Il la sentit à nouveau, plus forte. Il s'arrêta net.

Elle était là à quelques mètres de lui. La kèr, telle que Teutatès l'avait décrite dans son manteau rouge sang. Elle était couverte de la tête aux pieds et seuls ses yeux étaient visibles. Des yeux étonnamment vifs.

Adad vit l'une de ses mains aux longs doigts griffus…

Elle tenait une arme courte, mais dont le tranchant ne laissait aucun doute sur ses intentions.

Elle avança d’un pas dans sa direction.

Il voulut reculer, mais l’un de ces chariots à bagages l’en empêcha.

Et puis, Circé se trouvait derrière elle.

Il ne pouvait la laisser à la merci de cette meurtrière en puissance. Il ne voyait pas comment lui échapper. Elle avait déjà failli les tuer une fois… Cette fois, il y avait de fortes chances qu’elle parvienne à son but. Il n’avait pas d'arme, contrairement à elle.

Les autres ne pouvaient plus les voir.

Cette fois, ni leur père, ni leurs frères ne leur viendraient en aide.

La Kèr continuait sa progression dans sa direction.

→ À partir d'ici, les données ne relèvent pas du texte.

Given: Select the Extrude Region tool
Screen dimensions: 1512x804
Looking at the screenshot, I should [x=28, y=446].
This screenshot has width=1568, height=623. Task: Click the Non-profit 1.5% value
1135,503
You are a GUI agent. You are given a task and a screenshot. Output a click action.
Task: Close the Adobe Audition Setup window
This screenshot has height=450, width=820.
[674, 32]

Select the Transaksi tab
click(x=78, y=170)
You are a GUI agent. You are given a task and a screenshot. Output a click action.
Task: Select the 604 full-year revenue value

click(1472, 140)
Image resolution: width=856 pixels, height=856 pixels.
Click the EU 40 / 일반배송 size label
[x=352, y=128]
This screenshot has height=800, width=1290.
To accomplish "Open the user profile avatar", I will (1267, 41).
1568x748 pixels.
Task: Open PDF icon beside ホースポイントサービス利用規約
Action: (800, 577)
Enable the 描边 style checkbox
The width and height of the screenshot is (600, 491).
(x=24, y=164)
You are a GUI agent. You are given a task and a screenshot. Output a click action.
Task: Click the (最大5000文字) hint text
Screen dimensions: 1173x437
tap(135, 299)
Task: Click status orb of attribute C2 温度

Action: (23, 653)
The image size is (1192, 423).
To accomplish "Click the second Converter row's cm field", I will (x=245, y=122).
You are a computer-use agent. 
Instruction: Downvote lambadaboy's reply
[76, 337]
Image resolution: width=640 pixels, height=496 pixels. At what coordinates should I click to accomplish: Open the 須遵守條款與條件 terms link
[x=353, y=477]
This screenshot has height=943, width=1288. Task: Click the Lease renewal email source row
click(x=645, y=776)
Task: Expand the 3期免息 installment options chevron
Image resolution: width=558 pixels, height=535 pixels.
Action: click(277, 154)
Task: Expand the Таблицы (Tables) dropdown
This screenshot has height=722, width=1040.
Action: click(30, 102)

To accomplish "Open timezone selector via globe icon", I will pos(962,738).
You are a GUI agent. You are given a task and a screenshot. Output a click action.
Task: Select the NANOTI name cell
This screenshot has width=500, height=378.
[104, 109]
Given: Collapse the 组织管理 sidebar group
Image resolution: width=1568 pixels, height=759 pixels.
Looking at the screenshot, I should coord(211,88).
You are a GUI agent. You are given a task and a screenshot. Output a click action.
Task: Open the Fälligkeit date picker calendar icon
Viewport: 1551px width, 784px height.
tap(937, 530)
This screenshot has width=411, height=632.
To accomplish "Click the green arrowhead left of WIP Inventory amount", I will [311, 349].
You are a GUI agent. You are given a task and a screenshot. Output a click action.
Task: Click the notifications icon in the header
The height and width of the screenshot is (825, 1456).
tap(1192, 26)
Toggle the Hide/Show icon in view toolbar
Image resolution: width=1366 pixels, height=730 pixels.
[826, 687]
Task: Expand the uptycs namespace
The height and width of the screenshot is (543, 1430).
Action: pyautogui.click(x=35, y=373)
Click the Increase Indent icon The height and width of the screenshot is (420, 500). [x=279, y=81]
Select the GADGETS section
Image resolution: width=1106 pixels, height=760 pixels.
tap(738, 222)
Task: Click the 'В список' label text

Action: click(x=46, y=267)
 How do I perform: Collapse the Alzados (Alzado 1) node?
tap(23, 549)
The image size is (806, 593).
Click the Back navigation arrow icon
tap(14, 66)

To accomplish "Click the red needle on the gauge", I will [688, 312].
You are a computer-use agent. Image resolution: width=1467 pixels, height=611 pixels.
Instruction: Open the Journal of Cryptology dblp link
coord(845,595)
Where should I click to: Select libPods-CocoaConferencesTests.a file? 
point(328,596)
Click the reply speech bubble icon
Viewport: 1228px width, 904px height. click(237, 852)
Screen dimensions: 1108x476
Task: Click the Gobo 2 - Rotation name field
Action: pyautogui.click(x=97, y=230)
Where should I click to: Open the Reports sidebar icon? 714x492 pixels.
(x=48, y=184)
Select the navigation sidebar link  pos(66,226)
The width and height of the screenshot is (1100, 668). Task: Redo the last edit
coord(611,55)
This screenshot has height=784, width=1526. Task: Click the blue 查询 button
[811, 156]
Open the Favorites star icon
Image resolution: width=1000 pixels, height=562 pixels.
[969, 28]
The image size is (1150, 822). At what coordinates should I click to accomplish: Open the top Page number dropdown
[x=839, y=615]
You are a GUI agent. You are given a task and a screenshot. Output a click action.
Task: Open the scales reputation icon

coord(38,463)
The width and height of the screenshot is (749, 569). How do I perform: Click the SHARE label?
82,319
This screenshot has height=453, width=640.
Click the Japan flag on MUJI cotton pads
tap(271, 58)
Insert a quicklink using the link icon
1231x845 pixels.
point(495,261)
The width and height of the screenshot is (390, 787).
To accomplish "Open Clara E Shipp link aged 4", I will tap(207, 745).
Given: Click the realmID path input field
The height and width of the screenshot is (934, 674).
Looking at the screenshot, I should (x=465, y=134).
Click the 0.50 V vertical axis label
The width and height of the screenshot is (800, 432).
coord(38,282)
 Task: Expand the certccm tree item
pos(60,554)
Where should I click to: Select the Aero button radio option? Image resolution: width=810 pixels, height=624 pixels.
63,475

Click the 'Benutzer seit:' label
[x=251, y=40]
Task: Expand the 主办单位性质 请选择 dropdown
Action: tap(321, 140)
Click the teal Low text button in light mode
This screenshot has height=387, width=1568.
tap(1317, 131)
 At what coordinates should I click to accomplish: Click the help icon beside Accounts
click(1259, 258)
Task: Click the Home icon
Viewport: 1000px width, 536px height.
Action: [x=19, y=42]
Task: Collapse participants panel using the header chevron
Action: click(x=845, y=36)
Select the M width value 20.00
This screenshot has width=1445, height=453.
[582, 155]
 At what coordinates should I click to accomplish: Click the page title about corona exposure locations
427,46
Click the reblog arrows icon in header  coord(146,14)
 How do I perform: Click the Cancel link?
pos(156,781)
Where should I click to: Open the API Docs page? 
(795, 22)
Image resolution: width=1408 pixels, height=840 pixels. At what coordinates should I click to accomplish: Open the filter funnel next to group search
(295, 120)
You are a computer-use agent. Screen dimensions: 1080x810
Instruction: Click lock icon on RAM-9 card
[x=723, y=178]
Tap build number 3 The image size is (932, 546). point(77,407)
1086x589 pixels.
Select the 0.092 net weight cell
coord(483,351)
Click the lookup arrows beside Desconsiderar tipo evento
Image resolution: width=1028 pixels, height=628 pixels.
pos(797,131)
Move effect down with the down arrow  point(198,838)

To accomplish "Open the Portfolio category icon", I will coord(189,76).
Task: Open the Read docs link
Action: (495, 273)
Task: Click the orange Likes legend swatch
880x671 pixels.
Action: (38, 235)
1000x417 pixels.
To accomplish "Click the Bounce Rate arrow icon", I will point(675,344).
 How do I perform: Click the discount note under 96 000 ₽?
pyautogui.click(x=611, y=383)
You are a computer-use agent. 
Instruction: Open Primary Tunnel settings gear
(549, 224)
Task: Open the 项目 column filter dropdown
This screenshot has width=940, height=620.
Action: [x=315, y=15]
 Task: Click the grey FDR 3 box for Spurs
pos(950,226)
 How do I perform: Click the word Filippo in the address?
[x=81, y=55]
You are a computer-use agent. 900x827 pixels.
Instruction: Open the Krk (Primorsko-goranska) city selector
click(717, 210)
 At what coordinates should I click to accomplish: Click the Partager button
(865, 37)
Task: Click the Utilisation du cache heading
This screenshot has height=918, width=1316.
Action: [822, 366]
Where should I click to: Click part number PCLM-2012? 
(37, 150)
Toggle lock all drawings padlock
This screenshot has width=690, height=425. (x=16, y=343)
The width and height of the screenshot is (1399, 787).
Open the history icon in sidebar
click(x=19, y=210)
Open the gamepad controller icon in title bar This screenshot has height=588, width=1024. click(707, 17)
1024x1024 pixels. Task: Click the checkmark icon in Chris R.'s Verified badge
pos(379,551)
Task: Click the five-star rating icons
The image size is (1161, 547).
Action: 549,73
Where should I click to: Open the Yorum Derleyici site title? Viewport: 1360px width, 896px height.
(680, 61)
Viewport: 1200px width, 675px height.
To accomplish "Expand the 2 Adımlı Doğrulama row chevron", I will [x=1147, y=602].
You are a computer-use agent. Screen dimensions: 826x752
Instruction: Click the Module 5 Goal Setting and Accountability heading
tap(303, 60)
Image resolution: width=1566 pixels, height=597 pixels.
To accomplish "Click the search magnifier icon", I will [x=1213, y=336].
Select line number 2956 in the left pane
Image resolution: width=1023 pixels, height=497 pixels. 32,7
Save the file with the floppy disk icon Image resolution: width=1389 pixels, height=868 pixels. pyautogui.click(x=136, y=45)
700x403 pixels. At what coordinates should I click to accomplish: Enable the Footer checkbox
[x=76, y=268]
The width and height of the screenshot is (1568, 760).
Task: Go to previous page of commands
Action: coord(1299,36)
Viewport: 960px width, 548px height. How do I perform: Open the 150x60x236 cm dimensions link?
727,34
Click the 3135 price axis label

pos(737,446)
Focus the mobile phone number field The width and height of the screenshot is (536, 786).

Si au moins, il pouvait prévenir Circé pour qu’elle rejoigne Rhadamanthe, mais son attention était ailleurs…

Venus d’où il ne savait, comme deux forces irrésistibles, deux créatures qu’il n’eut pas le temps d'identifier, traversèrent la foule et bousculèrent violemment la Kèr avant de poursuivre leur course.

Celle-ci sembla à peine perturbée par leur passage. Elle le fut plus par le droïde de sécurité qui les poursuivait.

Elle eut beau être suffisamment rapide pour la cacher, la présence de son arme ne passa pas inaperçue.

Le droïde sur roue changea immédiatement de cible. Comme il n’avait pu l’identifier, il se mit à faire du surplace en tournant sur lui-même.

Nombre de voyageurs s'écartaient pour ne pas le frôler.

La Kèr avait disparu.

Adad ne perdit pas son temps à se demander ce qu’il avait à faire, ni même où était passée cette calamité de Kèr.

Il courut en direction de l’endroit où il avait vu Circé pour la dernière fois.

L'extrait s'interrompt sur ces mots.